I don’t think I’d noticed quite so clearly in earlier readings how much leeway Nelirikk’s given in this chapter, what with being unlocked, unguarded, unescorted, and entrusted with weapons he could do a lot of damage with if he chose to. It makes sense, though; if Val Con’s right about him, he can be trusted to behave, and the only way to make progress with him is to show him that he is trusted. And if Val Con’s wrong, I suppose, better to find out as soon as possible.

The business with jin’Bardi is one of my favourite scenes in the novel.

Plan B – Chapter 16

Epling Street

In which Sheather pays a visit to the home of an Elder.

Poor Sheather. He’s trying so hard to be inconspicuous and unthreatening, but he doesn’t quite grasp the inherent handicaps he’s carrying in those areas in the estimation of Terrans.

Plan B – Chapter 15

Erob’s Hold
Freeze-Dry Prison

In which the Lytaxin Combined Forces gain a new recruit.
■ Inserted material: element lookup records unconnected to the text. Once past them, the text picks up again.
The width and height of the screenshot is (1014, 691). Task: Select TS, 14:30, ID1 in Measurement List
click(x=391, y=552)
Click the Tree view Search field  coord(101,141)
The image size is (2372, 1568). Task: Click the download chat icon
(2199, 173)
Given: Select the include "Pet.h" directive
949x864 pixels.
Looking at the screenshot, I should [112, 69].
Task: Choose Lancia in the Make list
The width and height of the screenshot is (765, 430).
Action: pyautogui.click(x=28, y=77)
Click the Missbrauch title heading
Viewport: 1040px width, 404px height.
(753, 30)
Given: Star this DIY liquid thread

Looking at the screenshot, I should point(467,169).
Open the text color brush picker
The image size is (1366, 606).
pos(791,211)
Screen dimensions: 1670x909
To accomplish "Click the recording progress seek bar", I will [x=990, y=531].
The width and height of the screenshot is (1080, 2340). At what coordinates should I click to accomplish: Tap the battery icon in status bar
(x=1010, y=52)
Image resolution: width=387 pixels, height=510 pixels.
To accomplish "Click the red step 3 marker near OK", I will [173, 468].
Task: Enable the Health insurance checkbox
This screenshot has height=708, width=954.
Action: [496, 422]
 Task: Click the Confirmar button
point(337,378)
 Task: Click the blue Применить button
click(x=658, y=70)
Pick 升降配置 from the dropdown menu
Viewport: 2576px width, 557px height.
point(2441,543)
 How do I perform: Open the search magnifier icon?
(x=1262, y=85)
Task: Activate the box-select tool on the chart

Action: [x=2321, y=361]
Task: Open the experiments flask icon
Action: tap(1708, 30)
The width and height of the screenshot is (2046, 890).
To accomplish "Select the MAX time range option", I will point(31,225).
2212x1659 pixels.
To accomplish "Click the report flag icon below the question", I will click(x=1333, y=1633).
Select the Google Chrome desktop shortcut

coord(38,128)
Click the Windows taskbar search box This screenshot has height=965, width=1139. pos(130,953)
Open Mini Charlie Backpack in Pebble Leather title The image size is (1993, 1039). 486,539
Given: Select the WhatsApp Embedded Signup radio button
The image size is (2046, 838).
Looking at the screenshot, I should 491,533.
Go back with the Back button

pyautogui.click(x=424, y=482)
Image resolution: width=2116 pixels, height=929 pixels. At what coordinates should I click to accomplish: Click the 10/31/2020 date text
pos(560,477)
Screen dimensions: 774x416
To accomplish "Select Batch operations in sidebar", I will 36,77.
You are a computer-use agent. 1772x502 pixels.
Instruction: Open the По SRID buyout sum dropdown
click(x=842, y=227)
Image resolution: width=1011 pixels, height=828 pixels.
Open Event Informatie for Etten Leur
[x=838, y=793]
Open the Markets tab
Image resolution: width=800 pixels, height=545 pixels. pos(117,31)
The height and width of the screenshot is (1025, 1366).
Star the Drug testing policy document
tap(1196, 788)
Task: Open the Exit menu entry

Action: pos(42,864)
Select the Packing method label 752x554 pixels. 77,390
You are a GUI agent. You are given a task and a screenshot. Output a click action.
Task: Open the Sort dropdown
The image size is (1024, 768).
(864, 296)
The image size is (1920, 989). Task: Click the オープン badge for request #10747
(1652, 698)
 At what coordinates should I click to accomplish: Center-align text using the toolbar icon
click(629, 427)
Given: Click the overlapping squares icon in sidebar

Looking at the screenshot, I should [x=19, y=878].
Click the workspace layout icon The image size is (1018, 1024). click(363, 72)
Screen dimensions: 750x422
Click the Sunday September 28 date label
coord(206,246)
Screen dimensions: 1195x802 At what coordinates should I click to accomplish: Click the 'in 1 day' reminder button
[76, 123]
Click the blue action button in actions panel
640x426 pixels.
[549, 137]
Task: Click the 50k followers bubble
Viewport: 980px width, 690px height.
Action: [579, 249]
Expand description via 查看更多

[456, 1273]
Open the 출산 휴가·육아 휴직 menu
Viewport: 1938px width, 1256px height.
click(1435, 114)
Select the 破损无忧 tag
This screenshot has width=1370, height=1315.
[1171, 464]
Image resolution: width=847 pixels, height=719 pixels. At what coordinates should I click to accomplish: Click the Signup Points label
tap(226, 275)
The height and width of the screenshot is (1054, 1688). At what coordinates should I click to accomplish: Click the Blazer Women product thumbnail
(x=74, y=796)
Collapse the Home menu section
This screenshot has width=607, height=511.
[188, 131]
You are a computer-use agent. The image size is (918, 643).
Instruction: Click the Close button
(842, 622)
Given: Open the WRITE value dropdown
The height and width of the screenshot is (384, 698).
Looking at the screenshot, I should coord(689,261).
Val Con reporting Nelirikk as an example of a “potentially sapient race” is one of my favourite moments in a chapter with many excellent moments.

Incidentally, Val Con’s account of their first meeting confirms that he held the rank of captain before being promoted to commander, though that still seems to me backward from the way I’m used to seeing ranks work. Come to think of it, the same thing is visible this chapter with the mercs — Commander Carmody outranks Captain Robertson — but I don’t think I ever paid that much attention before because I figured a merc unit might use whatever ranks it likes, and it makes sense for Suzuki and Jase to be the Commanders when they’re the ones in command of the unit. For that matter, it’s been mentioned in the past that the individual in command of the Scouts is the Scout Commander, which is presumably different from being a scout with the rank of Commander. At this point, I’m about ready to just throw up my hands and go on to a less confusing subject.

The name of Nelirikk’s “toy”, the Shibjela, calls back (or forward, if one is reading in publication order) to a weapon called a “shib” that Jela carries in Crystal Soldier. The two weapons don’t actually seem very similar beyond being worn, contrary to their names, concealed in the belt; Jela’s shib is described as more like a whip, with a flexible ceramic cutting edge that can slice through bone. Perhaps it was the product of old technology since lost, or perhaps what was lost was a detailed description of what it actually was, and either way the Shibjela is somebody’s best attempt to recontruct it with the knowledge and technology available.

I did wonder briefly if the medic named Chen, who comes to attend to Nelirikk at the end of this chapter, was the same person as “Doc Tien”, who saw to him when he was first brought in, give or take someone’s attempt to pronounce a name from an unfamiliar culture. But Chen is male and Tien was female, so that’s unlikely.

I wonder what it says about the Yxtrang worldview that they have one God of Quartermasters but multiple Gods of Irony.